- A Long Island man was arrested for allegedly threatening Rep. Garbarino over his infrastructure vote, per the AP.
- Garbarino was one of 13 House Republicans to back the bill, which passed in a 228-206 vote.
- “It’s amazing people want to kill me over paving roads and clean water,” he told BuzzFeed News.
A Long Island man has been arrested for allegedly issuing a death threat against a New York congressman who was one of 13 House Republicans who backed the $1.2 trillion bipartisan infrastructure bill, according to The Associated Press.
Kenneth Gasper on Wednesday was taken into custody after sending his telephoned message to GOP Rep. Andrew Garbarino, according to a statement from the Nassau County Police Department.
The police department said that Gasper “did not agree with” the infrastructure vote and made the phone call on Monday.
“He used some profanity and then he made a threat, and it went like this – ‘If I see that mother-effer in the street, I’m going to kill him,'” said police commissioner Patrick Ryder.
According to the criminal complaint, Gasper, a 64-old-year retired Long Island Rail Road employee from Lake Ronkonkoma, was “extremely upset over an infrastructure bill” and “called Garbarino a ‘RINO,'” or Republican in Name Only, a pejorative used to lambast party members who are deemed as insufficiently conservative.
Ryder on Friday said at a press conference that the Nassau police have “zero tolerance for this type of behavior for any of our residents,” pointing to the death threat, The Long Island Press reported.
“In the world that we’re living in today, the climate that is out there, these threats we take very seriously,” he added.
Gasper was charged with second-degree aggravated harassment and was arraigned on Thursday.
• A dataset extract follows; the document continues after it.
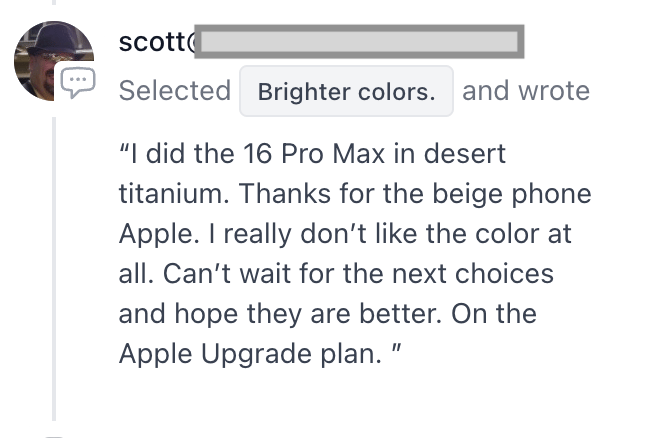The image size is (648, 438).
Task: Click the "Apple Upgrade plan." text
Action: coord(250,354)
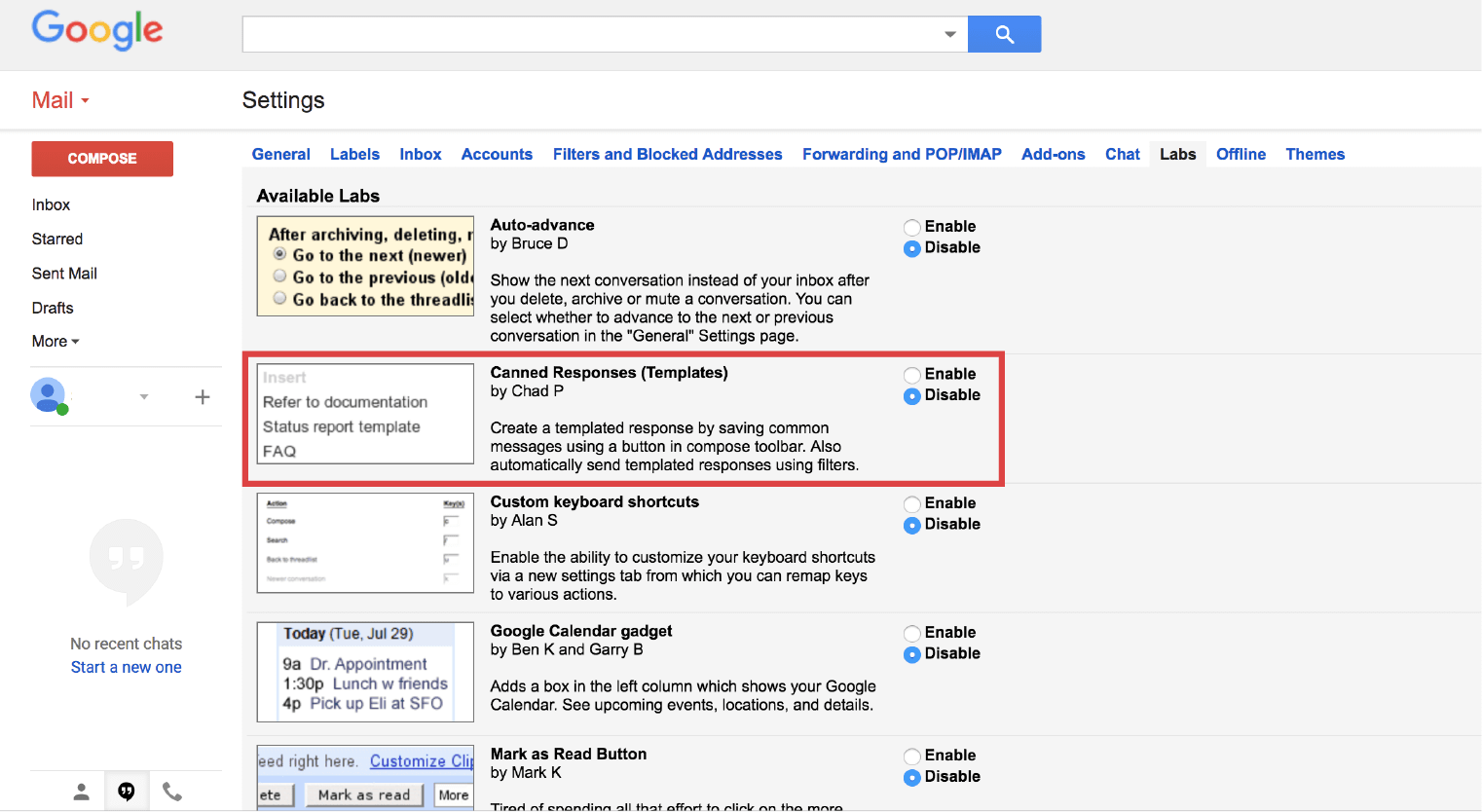
Task: Open the search options dropdown arrow
Action: pyautogui.click(x=950, y=35)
He pleaded not guilty and was released from jail on his own recognizance, according to WABC-7.
The Long Island man must also stay away from the congressman.
“It’s amazing people want to kill me over paving roads and clean water,” Garbarino told BuzzFeed News. “The misinformation out there about this bill is so bad that I’m getting death threats.”
“I’ve had the police at my house, and they’re more concerned about these [threats] that have been coming in than the ones I’ve gotten in the past,” he said to The New York Post on Wednesday.
The $1.2 trillion infrastructure legislation, which will appropriate long-sought funding for the nation’s highways, bridges, and roads, was crafted by President Joe Biden and a bipartisan group of US senators earlier this year, before being taken up and passed by the Senate in a 69-30 vote.
For months, Republicans watched as disagreements between moderate and progressive Democrats stalled the bipartisan bill, along with the separate $1.75 trillion reconciliation social spending framework. Progressives wanted party leaders to put both bills up for a vote on the floor at the same time, while moderates pushed for a vote on the bipartisan legislation without tying it to the more expansive Build Back Better Act.
The Democratic moderates prevailed and the House approved the bill in a 228-206 vote last week.
However, many conservatives, including former President Donald Trump, are angry that the bipartisan framework received any GOP votes at all, especially since the breakaway Republicans pushed the bill over the finish line after six members of the progressive “Squad” all rejected the legislation.
Punchbowl News reported earlier this week that House Republican leadership was preparing for a push by rank-and-file members to remove GOP supporters of the bill from their committees.
And Rep. Marjorie Taylor Greene of Georgia, who in February was removed from her committees in response to incendiary social-media posts, described fellow party members who voted for the infrastructure bill as “traitor Republicans.”
Greene launched public attacks on the 13 House Republicans via Twitter, tweeting the office numbers of lawmakers she said “handed over their voting cards to Nancy Pelosi.” Days later, GOP Rep. Fred Upton said he received threatening voicemails after the vote, including an expletive-filled recording in which a caller wishes death on him, his family, and his staff.
Longtime Republican Rep. Peter King, who for 28 years represented the seat that Garbarino now occupies, criticized the threats that have been leveled against supporters of the bill.
“I totally agreed with Andrew Garbarino’s vote on the infrastructure bill,” he said. “But whether I agreed or not, this whole idea of threatening people, other members of Congress, giving out phone numbers, to harass, intimate or threaten is absolutely disgraceful.”
Gasper’s attorney, John Rey, refutes that his client issued the threat to the congressman.
“Ken is an ordinary American who was offended when politician Garbarino became an overnight Democrat and voted, in Ken’s view, to wreck our country,” Rey told WABC-7.
Gasper is due back in court on Nov. 24.